The Village Church
The influence of the church on the village—imagine it in all its fullness: how that unusual and symbolically inspiring building itself affects a simple man, and especially a child. ... The villagers see themselves in the church altogether, from the mayor down to the last cottager, and they all belong to one body. Here the young people meet, the lovers in their best attire. In church people listen to music, often good music, and they sing with unity of minds. The statues, pictures, and incense, the ritual, and the individual ceremonies—it is like a theatre, it is a drama, and at the same time a great symbol and stimulus to thought. The sermon is an example of rhetoric, discussion, and argument, in how to develop some given theme. How many pleasant impressions there are! What a feast for the senses and for the soul!

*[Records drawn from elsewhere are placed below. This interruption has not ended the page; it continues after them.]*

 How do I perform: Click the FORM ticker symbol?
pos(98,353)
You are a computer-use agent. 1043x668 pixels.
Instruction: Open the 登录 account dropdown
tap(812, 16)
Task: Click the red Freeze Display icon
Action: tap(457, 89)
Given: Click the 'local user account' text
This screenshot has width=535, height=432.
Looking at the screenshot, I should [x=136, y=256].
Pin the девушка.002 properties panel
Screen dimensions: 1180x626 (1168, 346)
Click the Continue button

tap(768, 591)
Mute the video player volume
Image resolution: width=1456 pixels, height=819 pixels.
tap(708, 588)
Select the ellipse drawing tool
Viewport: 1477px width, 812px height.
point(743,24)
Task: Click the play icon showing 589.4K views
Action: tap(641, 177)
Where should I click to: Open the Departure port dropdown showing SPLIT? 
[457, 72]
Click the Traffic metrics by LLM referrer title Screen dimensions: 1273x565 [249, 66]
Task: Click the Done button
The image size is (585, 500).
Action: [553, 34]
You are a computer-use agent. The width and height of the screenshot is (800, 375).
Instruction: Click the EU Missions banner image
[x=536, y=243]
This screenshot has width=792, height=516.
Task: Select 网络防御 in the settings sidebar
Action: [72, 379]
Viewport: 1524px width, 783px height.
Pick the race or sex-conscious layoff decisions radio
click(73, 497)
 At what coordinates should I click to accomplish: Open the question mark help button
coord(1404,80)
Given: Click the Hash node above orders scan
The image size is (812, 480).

— Tomáš G. Masaryk (born March 7, 1850)
A Close Working Partnership with Nature
I love humanity, which has been a constant delight to me during all my seventy-seven years of life; and I love flowers, trees, animals, and all the works of Nature as they pass before us in time and space. What a joy life is when you have made a close working partnership with Nature, helping her to produce for the benefit of mankind new forms, colors, and perfumes in flowers which were never known before; fruits in form, size, and flavor never before seen on this globe; and grains of enormously increased productiveness, whose fat kernels are filled with more and better nourishment, a veritable storehouse of perfect food—new food for all the world's untold millions for all time to come.